86.400
detik, sama dengan satu hari yang terlalui. Diantara ribuan detik itu, di tiap
hariku, ada beberapa kali lima detik istimewa. Lima detik yang membuat caraku
mengakhiri hari tidak dengan wajah cemberut kusut, kemeja kecut, pening oleh
omelan bos, terhempas ke kasur bahkan sebelum sempat menghapus riasan, dan
hampir semaput diterpa kebosanan yang
terbungkus rutinitas.
Kau
tahu, ini seperti ada sesuatu yang diam-diam menyelusup diantara sel-sel darah.

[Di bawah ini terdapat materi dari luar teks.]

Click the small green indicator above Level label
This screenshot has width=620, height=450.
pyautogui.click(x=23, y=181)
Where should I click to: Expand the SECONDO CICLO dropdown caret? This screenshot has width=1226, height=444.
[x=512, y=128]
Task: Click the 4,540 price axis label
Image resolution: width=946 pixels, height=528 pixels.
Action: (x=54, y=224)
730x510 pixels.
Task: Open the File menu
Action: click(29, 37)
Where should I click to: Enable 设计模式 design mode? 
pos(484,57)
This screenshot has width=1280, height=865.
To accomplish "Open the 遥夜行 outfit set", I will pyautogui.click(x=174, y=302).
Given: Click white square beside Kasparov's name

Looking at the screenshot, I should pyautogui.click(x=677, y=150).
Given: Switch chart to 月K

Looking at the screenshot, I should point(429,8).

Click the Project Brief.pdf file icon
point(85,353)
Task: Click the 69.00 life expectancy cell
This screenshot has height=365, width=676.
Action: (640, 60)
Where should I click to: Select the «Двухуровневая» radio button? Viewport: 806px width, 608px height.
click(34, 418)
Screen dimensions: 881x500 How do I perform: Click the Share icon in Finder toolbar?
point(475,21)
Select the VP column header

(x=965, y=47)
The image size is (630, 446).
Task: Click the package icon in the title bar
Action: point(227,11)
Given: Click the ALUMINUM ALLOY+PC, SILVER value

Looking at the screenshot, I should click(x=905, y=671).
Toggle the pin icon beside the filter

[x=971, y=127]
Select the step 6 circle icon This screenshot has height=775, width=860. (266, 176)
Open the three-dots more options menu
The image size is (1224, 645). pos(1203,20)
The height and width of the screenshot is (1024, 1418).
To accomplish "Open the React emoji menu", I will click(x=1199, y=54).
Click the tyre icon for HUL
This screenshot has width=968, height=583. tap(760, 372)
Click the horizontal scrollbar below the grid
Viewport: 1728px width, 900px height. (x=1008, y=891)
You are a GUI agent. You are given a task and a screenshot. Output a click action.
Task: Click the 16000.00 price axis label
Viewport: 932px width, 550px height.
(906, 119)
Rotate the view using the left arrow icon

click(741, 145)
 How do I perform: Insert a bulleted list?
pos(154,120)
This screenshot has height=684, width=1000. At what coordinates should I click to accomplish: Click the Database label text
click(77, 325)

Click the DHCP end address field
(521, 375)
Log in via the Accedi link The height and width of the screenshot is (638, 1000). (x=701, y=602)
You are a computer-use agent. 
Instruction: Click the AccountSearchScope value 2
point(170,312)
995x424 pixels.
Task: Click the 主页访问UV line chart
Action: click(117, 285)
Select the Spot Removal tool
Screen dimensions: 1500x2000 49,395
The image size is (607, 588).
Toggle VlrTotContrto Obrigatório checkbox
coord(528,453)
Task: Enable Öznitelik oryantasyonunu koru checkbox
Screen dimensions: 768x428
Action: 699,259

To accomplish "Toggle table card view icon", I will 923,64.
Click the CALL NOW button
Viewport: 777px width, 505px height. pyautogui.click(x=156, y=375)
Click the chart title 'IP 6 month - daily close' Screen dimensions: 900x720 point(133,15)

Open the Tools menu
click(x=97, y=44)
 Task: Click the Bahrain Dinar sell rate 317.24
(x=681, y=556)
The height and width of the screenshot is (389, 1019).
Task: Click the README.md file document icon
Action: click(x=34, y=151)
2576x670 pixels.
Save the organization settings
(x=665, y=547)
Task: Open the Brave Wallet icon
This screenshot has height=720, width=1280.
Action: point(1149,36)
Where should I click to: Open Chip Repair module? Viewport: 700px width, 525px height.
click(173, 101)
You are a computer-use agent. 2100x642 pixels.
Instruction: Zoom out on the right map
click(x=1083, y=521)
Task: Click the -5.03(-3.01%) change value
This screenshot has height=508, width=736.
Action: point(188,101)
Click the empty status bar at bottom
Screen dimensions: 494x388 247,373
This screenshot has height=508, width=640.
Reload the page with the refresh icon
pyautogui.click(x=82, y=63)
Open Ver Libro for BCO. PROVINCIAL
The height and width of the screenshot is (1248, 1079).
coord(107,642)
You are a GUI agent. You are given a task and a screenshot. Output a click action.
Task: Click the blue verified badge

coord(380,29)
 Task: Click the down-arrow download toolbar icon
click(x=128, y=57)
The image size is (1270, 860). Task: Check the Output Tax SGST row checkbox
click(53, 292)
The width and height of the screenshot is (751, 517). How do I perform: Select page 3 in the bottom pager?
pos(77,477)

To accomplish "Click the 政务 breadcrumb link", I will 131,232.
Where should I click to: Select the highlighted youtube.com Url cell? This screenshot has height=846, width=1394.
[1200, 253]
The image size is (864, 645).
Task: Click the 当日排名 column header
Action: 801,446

Sekejap terjadi gumpalan lalu pyaarr, pecah. Akan timbul letupan-letupan halus
yang secepat kilat dicerna otak. Dan terkirimlah sinyal ke bibir untuk sebuah
lengkungan sempurna di sana. Termasuk dibawa ke hati sebagai perasaan-perasaan
tanpa nama.
Usiaku
saat ini dua puluh tiga tahun lebih sedikit. Jika mau repot mengkalkulasi, aku
telah melalui lebih dari delapan ribu pagi. Kenapa pagi? Bagiku, pagi adalah
saat kau telah dibantu menyelesaikan keruwetan kemarin oleh malam. Pagi adalah
terbit, bukan hanya matahari, namun juga senyummu jika kemarin malam sempat ada
air mata. Terbitnya harapan baru akan penghidupan yang lebih baik. Jika memang
telah terhias senyum dan tawa di hari sebelumnya, maka akan ada senyum dan
tawa-tawa baru yang disisipkan Tuhan hari ini. Pagi adalah permulaan
menerbitkan.
Embun
bisa dicumbu habis oleh matahari dan asap kendaraan yang lalu lalang. Tersisa
kepadatan kota dengan orang-orang yang berjalan cepat, naik-turun angkutan
umum, atau bahkan telah mulai duduk di depan komputer memulai aktifitas.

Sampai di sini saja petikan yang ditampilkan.